= TASK MATERIAL =
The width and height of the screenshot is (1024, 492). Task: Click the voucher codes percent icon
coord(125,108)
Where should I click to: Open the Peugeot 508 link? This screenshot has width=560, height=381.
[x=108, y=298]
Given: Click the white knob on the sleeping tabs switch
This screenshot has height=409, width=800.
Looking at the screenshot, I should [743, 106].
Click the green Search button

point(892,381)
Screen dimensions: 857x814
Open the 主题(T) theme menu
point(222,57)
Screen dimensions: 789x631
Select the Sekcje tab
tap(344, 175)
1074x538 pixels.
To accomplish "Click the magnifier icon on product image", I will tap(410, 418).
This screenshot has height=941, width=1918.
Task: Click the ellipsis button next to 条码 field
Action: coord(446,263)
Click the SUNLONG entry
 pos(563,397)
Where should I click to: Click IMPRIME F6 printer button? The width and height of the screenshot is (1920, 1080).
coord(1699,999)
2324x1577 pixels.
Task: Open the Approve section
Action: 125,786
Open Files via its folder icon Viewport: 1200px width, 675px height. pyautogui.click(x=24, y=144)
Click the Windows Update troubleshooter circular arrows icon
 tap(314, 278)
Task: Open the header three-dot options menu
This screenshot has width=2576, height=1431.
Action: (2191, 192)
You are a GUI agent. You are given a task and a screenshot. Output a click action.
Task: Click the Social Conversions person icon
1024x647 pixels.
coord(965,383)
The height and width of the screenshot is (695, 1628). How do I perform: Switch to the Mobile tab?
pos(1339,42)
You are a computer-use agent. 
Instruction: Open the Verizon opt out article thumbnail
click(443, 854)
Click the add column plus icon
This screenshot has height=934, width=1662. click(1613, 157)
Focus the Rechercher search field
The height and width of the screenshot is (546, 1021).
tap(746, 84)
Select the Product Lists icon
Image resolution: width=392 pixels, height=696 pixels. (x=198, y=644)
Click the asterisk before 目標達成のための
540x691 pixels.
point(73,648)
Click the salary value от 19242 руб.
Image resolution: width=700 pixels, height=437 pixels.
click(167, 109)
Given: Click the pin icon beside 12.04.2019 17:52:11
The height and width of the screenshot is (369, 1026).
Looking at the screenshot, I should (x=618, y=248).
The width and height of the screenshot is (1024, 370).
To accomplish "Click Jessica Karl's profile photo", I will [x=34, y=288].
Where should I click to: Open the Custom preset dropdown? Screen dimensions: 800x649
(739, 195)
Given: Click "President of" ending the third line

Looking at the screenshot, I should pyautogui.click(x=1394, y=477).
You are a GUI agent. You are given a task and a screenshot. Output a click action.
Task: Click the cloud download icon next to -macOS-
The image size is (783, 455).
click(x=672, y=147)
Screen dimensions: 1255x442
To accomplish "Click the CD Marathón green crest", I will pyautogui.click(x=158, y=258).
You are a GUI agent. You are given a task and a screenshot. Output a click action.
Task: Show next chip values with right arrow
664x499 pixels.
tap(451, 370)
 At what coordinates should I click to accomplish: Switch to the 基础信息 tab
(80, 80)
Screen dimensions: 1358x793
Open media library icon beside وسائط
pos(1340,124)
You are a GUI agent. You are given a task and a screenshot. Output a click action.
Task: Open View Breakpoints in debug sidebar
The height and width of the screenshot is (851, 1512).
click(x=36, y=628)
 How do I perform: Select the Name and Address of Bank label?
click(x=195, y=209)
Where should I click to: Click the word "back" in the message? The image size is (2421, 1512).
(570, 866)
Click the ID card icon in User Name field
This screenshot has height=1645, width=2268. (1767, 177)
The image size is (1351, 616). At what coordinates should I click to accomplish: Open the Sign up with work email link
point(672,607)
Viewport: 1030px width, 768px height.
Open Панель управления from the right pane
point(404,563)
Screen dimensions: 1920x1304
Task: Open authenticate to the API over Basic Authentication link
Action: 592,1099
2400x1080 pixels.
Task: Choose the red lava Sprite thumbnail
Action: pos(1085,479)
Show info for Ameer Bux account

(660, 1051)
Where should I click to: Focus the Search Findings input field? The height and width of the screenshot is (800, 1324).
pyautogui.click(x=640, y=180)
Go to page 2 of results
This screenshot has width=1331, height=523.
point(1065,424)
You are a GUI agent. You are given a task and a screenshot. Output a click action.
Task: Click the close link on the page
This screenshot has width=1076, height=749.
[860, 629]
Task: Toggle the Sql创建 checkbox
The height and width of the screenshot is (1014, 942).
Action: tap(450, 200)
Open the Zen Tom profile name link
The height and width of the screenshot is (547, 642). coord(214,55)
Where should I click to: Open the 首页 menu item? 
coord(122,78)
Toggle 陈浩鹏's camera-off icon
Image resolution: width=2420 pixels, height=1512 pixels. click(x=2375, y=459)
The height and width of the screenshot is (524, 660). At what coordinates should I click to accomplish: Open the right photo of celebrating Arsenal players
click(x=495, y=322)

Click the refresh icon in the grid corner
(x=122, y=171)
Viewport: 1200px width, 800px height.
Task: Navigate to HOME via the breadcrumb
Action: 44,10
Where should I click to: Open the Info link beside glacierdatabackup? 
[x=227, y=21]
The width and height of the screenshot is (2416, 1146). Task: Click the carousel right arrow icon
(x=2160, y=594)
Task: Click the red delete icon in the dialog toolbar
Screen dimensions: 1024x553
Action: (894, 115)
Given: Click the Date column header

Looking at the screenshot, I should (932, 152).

= INSTRUCTIONS FOR THE TASK =
How many lines in the data above contain the word "beside"? Give only the number.

= OUTPUT OF THE EXERCISE =
3